§ **WORK TO COMPLETE**
Determine the number of lines in the data that contain "agent". Answer with that number only.

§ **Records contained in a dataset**
---*---
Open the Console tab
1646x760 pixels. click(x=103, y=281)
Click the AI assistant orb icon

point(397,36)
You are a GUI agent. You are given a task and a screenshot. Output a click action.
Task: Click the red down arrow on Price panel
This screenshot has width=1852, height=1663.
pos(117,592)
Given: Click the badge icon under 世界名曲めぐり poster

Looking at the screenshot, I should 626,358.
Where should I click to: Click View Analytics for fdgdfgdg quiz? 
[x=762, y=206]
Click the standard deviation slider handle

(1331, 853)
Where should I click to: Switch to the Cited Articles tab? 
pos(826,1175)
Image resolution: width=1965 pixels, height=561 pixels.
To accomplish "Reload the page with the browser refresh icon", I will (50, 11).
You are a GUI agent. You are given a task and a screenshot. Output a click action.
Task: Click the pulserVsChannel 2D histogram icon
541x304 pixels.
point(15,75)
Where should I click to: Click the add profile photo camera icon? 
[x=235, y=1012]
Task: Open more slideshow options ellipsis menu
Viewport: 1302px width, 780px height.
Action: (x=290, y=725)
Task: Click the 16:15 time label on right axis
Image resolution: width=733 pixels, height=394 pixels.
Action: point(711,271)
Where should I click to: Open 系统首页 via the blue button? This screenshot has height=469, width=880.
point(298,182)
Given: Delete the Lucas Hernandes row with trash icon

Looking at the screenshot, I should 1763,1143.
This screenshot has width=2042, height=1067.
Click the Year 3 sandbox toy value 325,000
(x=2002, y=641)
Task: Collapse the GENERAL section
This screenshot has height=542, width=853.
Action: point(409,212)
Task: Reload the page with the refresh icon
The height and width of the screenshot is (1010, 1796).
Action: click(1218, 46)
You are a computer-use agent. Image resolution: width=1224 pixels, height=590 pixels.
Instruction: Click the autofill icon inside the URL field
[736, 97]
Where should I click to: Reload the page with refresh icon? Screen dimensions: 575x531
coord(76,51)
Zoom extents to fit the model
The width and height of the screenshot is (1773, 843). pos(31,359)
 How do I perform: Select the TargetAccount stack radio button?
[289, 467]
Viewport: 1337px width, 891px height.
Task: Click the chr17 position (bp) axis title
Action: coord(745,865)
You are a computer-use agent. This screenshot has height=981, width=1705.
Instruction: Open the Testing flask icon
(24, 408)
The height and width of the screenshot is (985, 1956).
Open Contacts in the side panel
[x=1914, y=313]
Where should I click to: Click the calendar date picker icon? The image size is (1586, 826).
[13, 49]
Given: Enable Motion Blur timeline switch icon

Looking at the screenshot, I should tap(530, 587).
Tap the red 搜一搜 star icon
---*---
§ **RESULT OF THIS EXERCISE**
4